Cecily Brown (b. 1969)
Cecily Brown (b. 1969)

The Park in the Dark

细节
Cecily Brown (b. 1969)
The Park in the Dark
signed and dated 'Cecily Brown 2012' (on the reverse)
oil on linen
23 x 31 in. (58.4 x 78.7 cm.)
Painted in 2012.
来源
Team Gallery, New York
Acquired from the above by the present owner
展览
New York, Team Gallery, Black Cake, January-February 2013.

拍品专文

“I want the experience of looking at [my art] to be very much like the experience of walking through the world” – Cecily Brown
Having studied at London's Slade School of Art in the early 1990s, Cecily Brown’s uninhibited painterly style and interest in figuration stood out from many of her contemporaries, namely the highly-conceptual students that would later become known as Young British Artists (YBAs).

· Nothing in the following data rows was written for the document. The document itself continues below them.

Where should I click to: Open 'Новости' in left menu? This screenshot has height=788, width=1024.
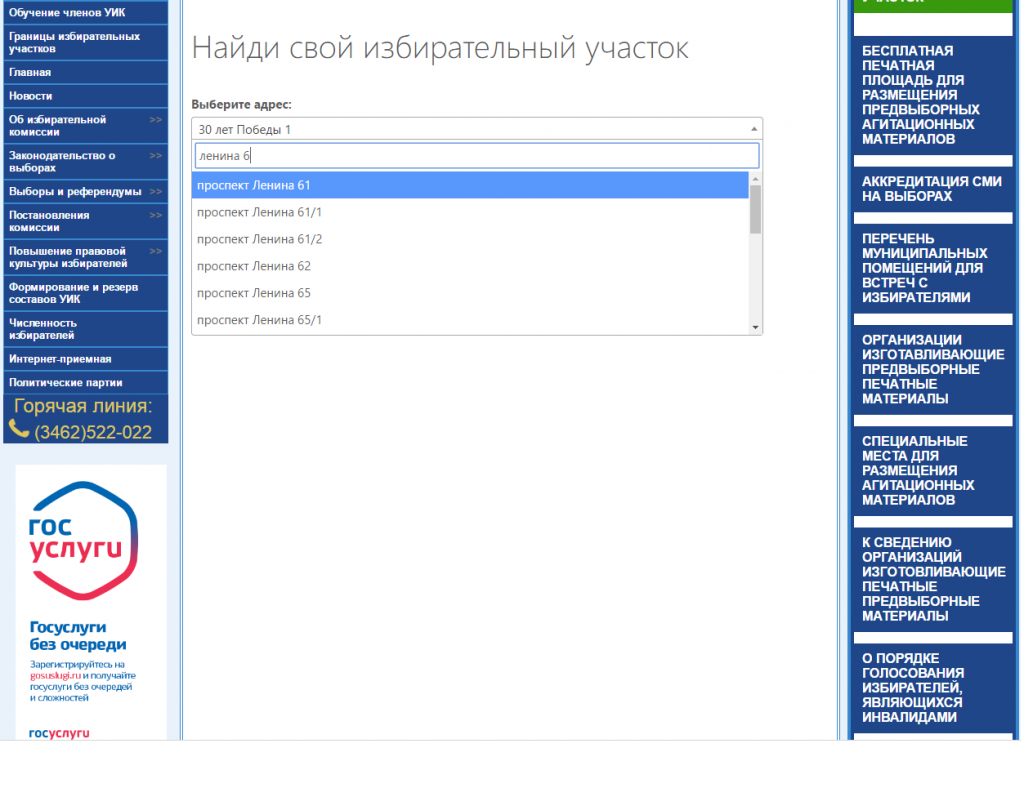point(31,96)
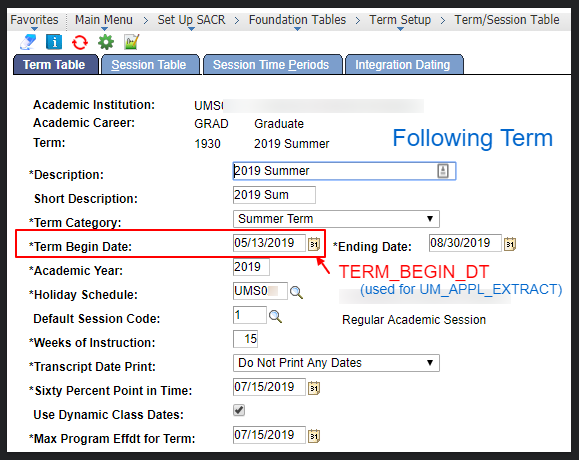
Task: Click the chart notepad icon in the toolbar
Action: 131,42
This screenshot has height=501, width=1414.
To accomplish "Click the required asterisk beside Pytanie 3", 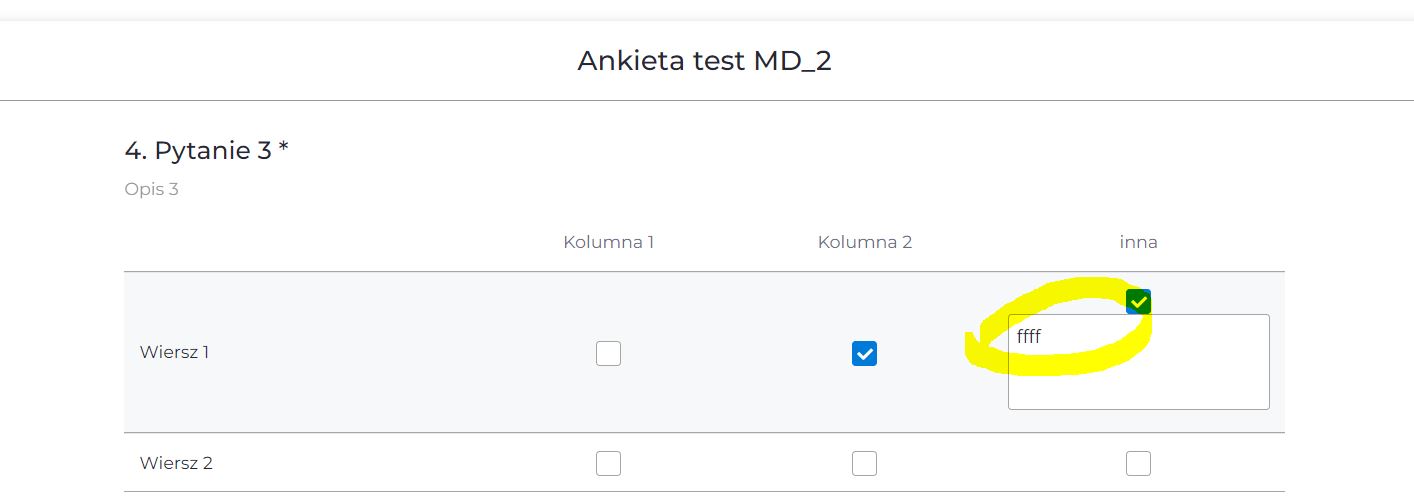I will click(x=284, y=149).
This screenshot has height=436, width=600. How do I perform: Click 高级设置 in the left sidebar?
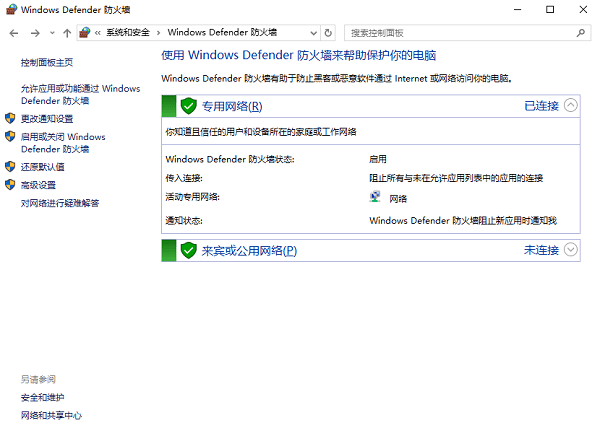[x=38, y=185]
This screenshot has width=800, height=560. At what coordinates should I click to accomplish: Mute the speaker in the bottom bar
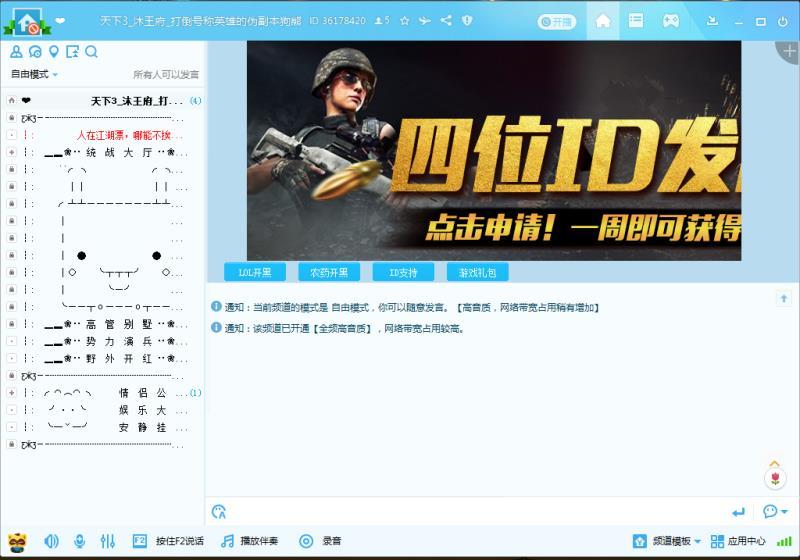(51, 541)
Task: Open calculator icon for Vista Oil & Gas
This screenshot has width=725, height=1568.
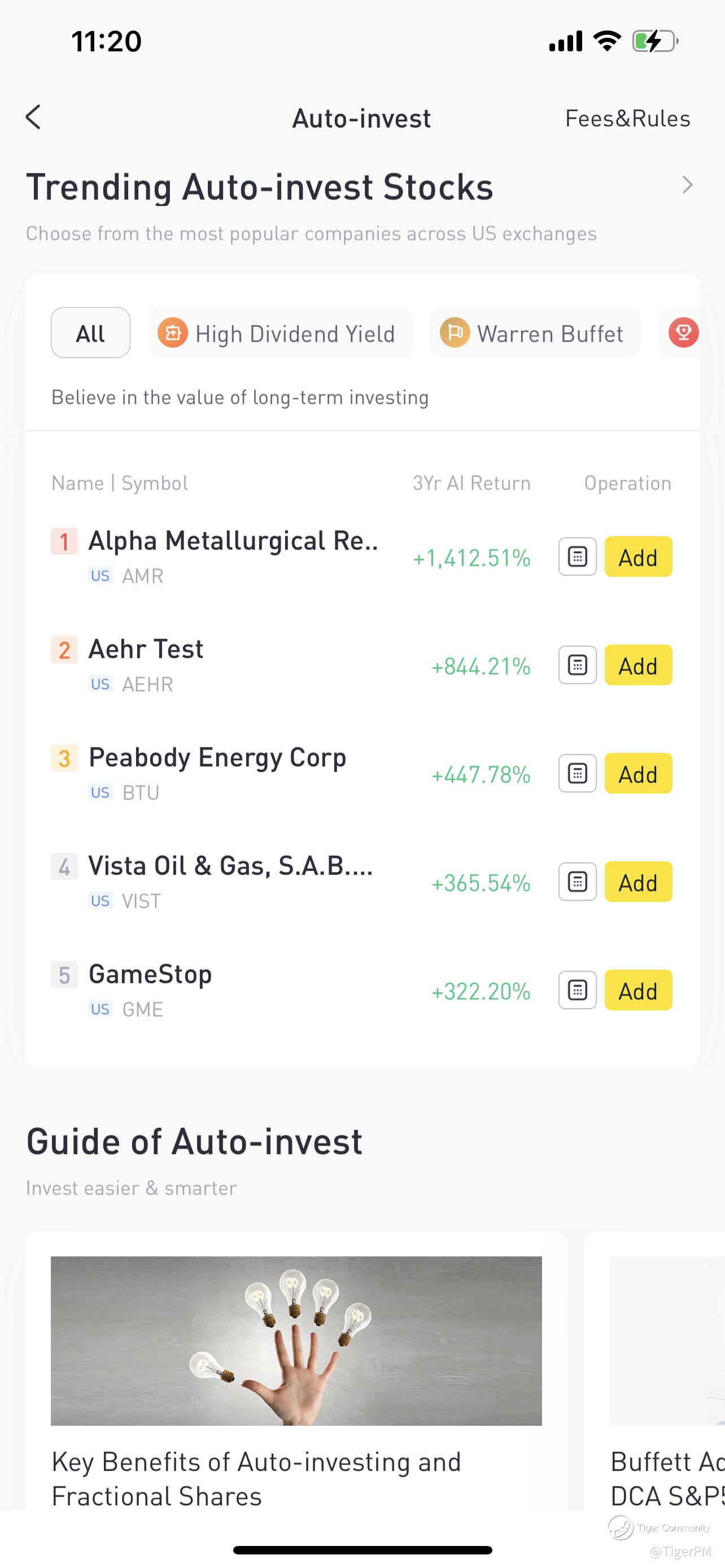Action: pyautogui.click(x=577, y=882)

In contrast to their more ironic and iconoclastic concerns, Brown approached her work with an unquestioning sincerity rooted in a profound respect for the history of painting. “The boundaries of painting excite me,” she noted in 2009. “You've got the same old materials — just oils and a canvas — and you're trying to do something that's been done for centuries. And yet, within those limits, you have to make something new or exciting for yourself as well as other people” (C. Brown, quoted in “Cecily Brown: I take things too far when painting”, The Guardian, 20 September 2009). By reinvestigating one of the most traditional artistic media, Brown inserts herself into conversation with a litany of artists, past and present.
Born in London in 1969, Brown moved to New York in the mid-1990s. She quickly established herself as a key figure in the resurgence of painting during that decade, pursuing the gestural style for which she has become widely acclaimed. Although always taking their points of departure from figurative sources, Brown's canvases verge on abstraction. There seems to be an explicit bond between her almost vibrating and pulsating brushstrokes and the often highly erotic subject matter. While her compositions may appear spontaneous, her paintings typically evolve slowly, stroke by stroke, and she often keeps several works in progress at any given time. The viewing experience is similarly prolonged, requiring an active and patient engagement with the entire canvas. Her surfaces range from smooth to thick and muscular, often including both in the same passage, and have a sensuous, corporeal presence.
Brown's obsessive attention to the physical properties of her medium sparks a dialogue with the history of painting. The artist cites a wide range of Old Masters as influences and also draws inspiration from more recent painters, such as Francis Bacon, Arshile Gorky and Philip Guston. Her satiated canvases may recall Abstract Expressionism, but, more so than gesturing through spontaneous marks and splashes, Brown's compositions translate the typically latent erotic content of the earlier masters' work into a deliberate and exquisitely nuanced pictorial language with many possible meanings. Brown’s work investigates the slippery boundary between abstraction and figuration, creating seductive images filled with hidden secrets.
The Park in the Dark (2012) is a richly layered canvas of threateningly dark undertones quieted by the appealing softness of thick brushstrokes. Staying true to the Abstract Realism that confronts the viewer at first glance, Brown's painting recalls a sense of Willem de Kooning's painterly oeuvre, acknowledging her debt to the history of painting and Abstract Expressionism in general. Though Brown’s influences include Titian, Bruegel, Delacroix and Rubens, she is most frequently associated with the strong painterly aesthetic of the Abstract Expressionist artists who dominated the art world in the mid-20th century. The density and movement of The Park in the Dark is exemplary of Brown’s shift from the overtly sexual nature of her earlier Neo-Expressionist work into further abstraction. Perhaps a landscape painting or still-life, the work opens the meaning of its subject matter and conveys emotion through its urgency. The present work is a wonderful example of Brown’s signature approach to the portrayal of human activity, which remains constant throughout her practice. Relishing the tension between representation and direct sensory experience, Brown’s works embrace the enigmatic, thriving off the fact that painting does not need to provide a coherent reading. Instead, she aims to invite active visual connections within the mind of the viewer. “The place I’m interested in,” she has said, “is where the mind goes when it’s trying to make up for what isn’t there” (C. Brown, quoted in R. Evrén, "A Dispatch from the Tropic of Flesh", Cecily Brown, exh. cat. Gagosian Gallery, New York, 2000, p. 8). Brown has continually evolved her practice, pushing the boundaries of contemporary painting and cementing her place as a deeply influential artist.